La eurozona intentará encontrar hoy una solución para rescatar de una vez por todas a Grecia de la quiebra, aunque para ello deberá convencer a algunos de sus socios, más partidarios de expulsar a ese país de la unión monetaria.
En las últimas horas, varios dirigentes europeos expresaron su confianza en que los ministros de Finanzas de los 17 países de la zona euro, que se reúnen en Bruselas, den su luz verde al desembolso de 130,000 millones de euros a Grecia, pendientes desde octubre de 2011.

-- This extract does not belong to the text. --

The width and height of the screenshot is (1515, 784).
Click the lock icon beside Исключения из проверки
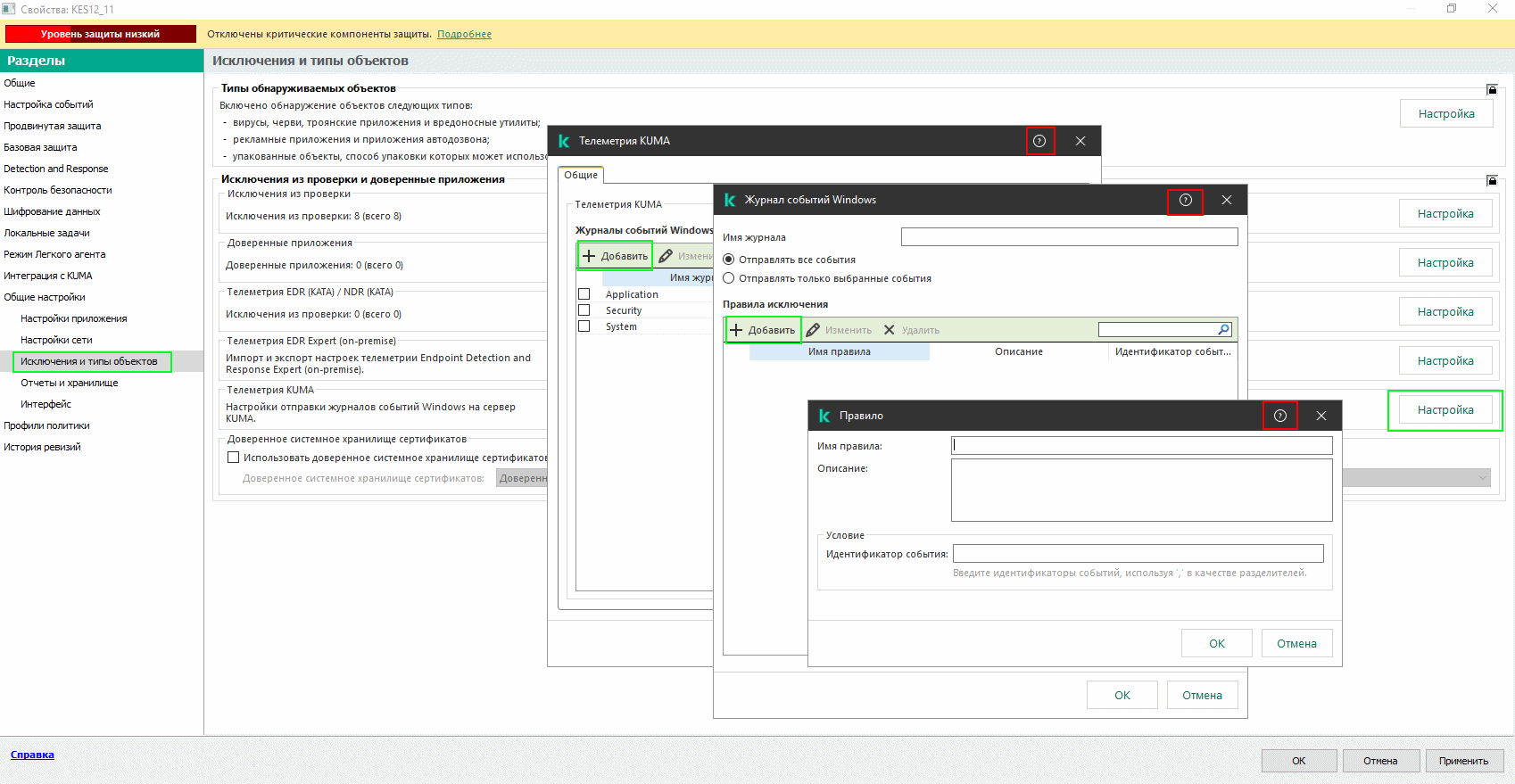click(1492, 180)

El primer ministro griego Lucas Papademos llegó ayer por la noche a Bruselas para participar en la reunión de los ministros de Finanzas de la zona euro.
El eurogrupo también prevé dar su aprobación al plan para reducir la colosal deuda de Grecia, que en estos momentos se eleva a 350,000 millones de euros (160% de su PIB), mediante una quita de 100,000 millones de euros por parte de los acreedores privados del país.
Confiamos “en que un acuerdo sobre Grecia pueda cerrarse el lunes (hoy)”, suscribieron el jefe del Gobierno italiano Mario Monti, la canciller alemana Angela Merkel y el propio Papademos en un comunicado.
Si no recibe la ayuda, Atenas deberá declarar la suspensión de pagos, ya que el 20 de marzo afronta su próximo vencimiento de deuda por 14,500 millones de euros.
Grecia es la economía más emproblemada de las que integran la zona euro.